Exercise brief: Below are some records. Write out the line that contains "Given: Click the" and all lines after it, exactly, but not the pictures.

Data to process:
━━━━

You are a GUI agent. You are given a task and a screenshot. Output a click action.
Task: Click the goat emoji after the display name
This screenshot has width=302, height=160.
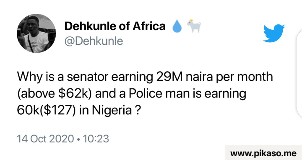click(x=194, y=26)
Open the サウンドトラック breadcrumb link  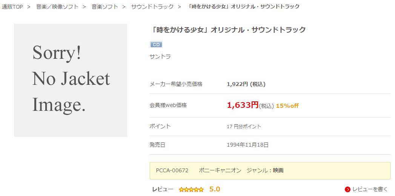(152, 7)
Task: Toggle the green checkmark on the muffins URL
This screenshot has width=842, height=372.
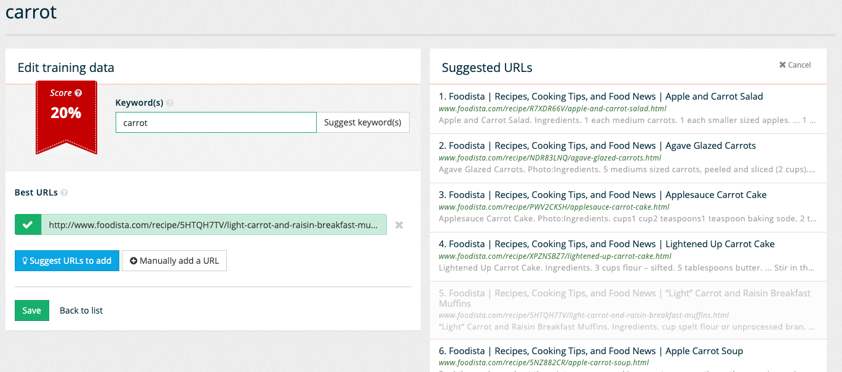Action: tap(27, 224)
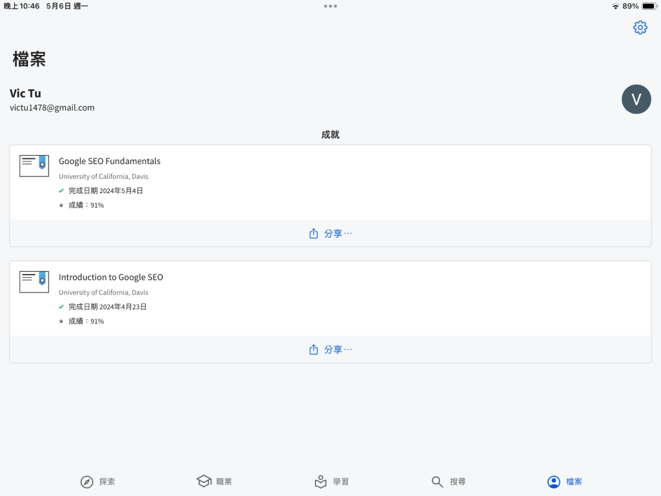Image resolution: width=661 pixels, height=496 pixels.
Task: Open the Google SEO Fundamentals certificate icon
Action: tap(34, 166)
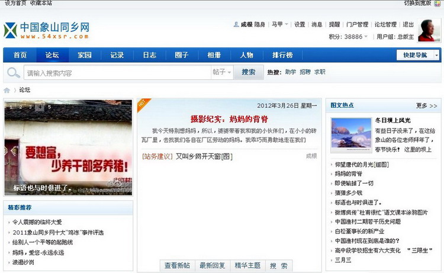Screen dimensions: 444x273
Task: Open the user avatar photo
Action: pyautogui.click(x=426, y=31)
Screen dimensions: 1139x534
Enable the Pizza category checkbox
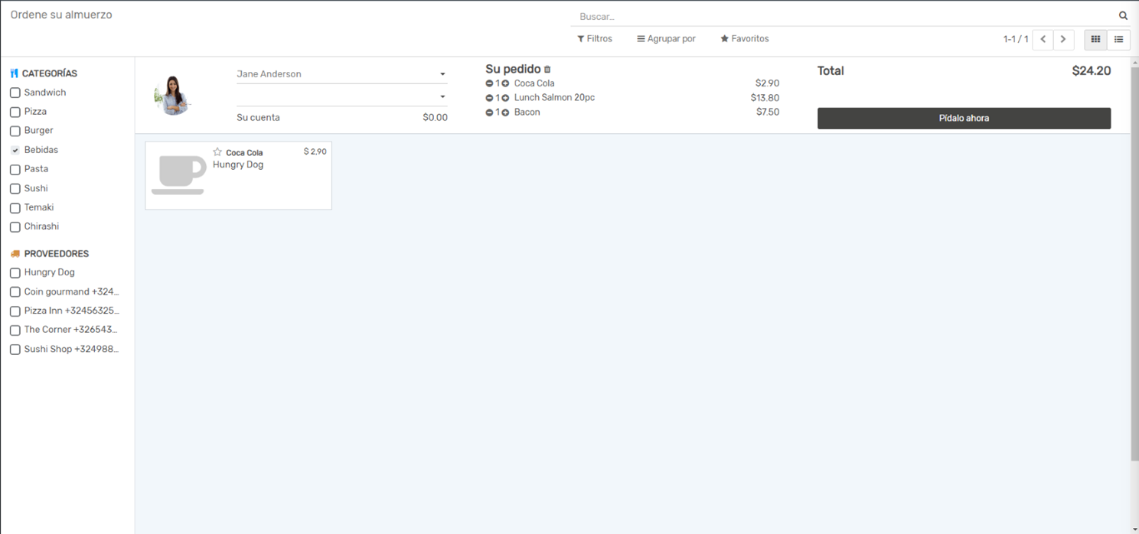click(x=15, y=112)
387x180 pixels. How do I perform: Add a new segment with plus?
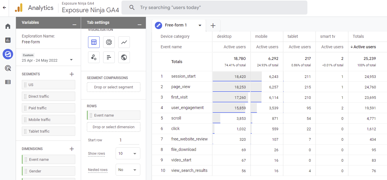(72, 74)
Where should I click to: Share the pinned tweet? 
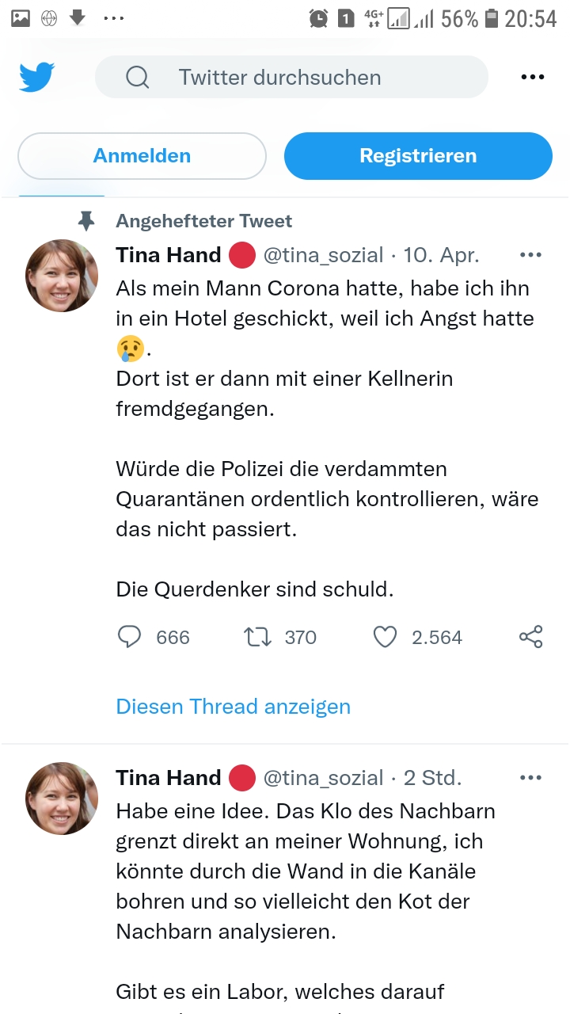[x=530, y=637]
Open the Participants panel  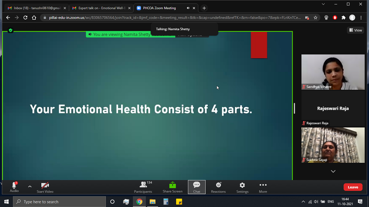pyautogui.click(x=143, y=187)

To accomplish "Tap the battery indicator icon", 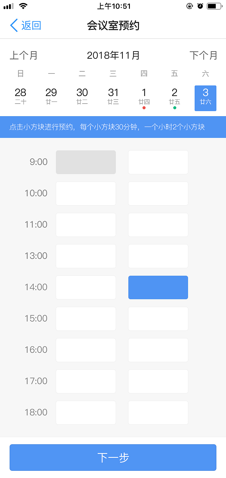I will (214, 6).
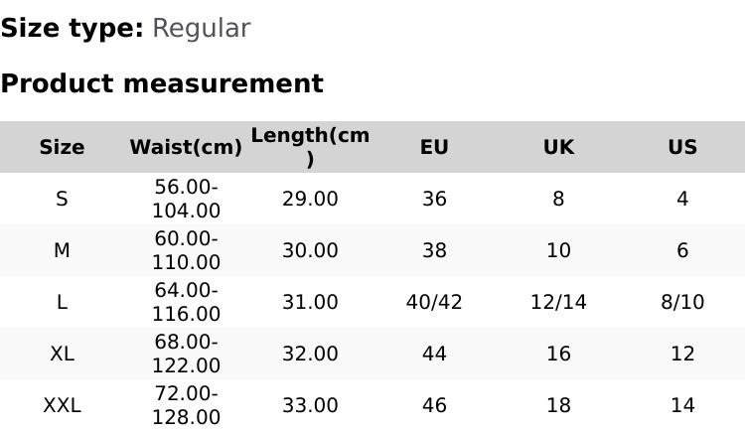The height and width of the screenshot is (431, 745).
Task: Click the XL size row cell
Action: [x=62, y=354]
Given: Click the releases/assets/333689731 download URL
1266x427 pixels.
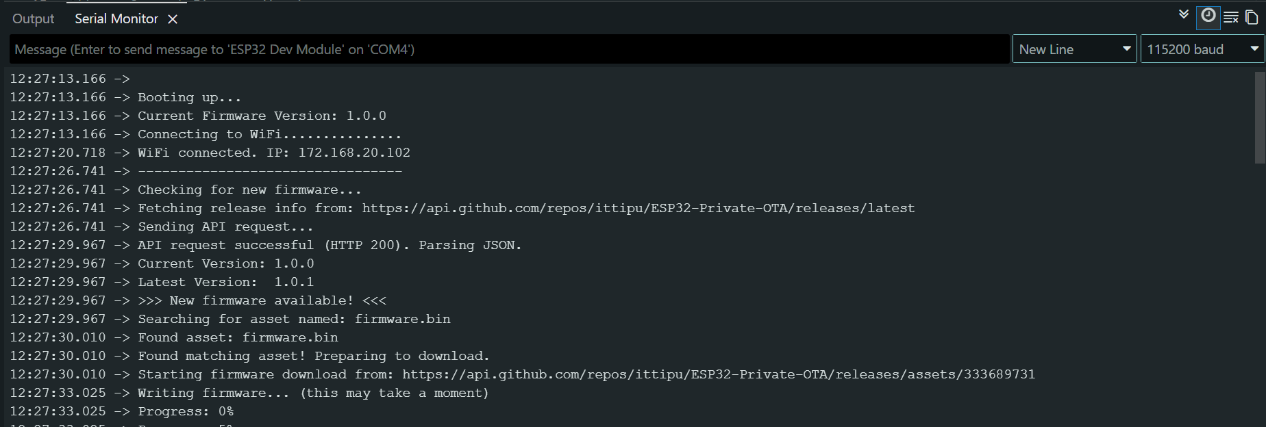Looking at the screenshot, I should point(718,374).
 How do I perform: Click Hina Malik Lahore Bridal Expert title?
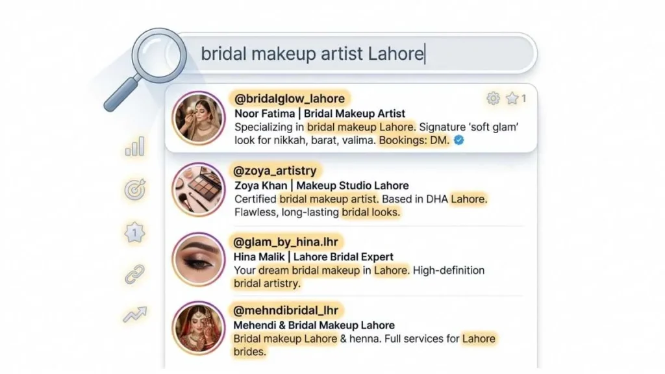[x=314, y=257]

━━━━

Written solution:
Given: Click the releases/assets/333689731 download URL
1266x427 pixels.
Looking at the screenshot, I should point(718,374).
 How do I perform: Click Hina Malik Lahore Bridal Expert title?
[x=314, y=257]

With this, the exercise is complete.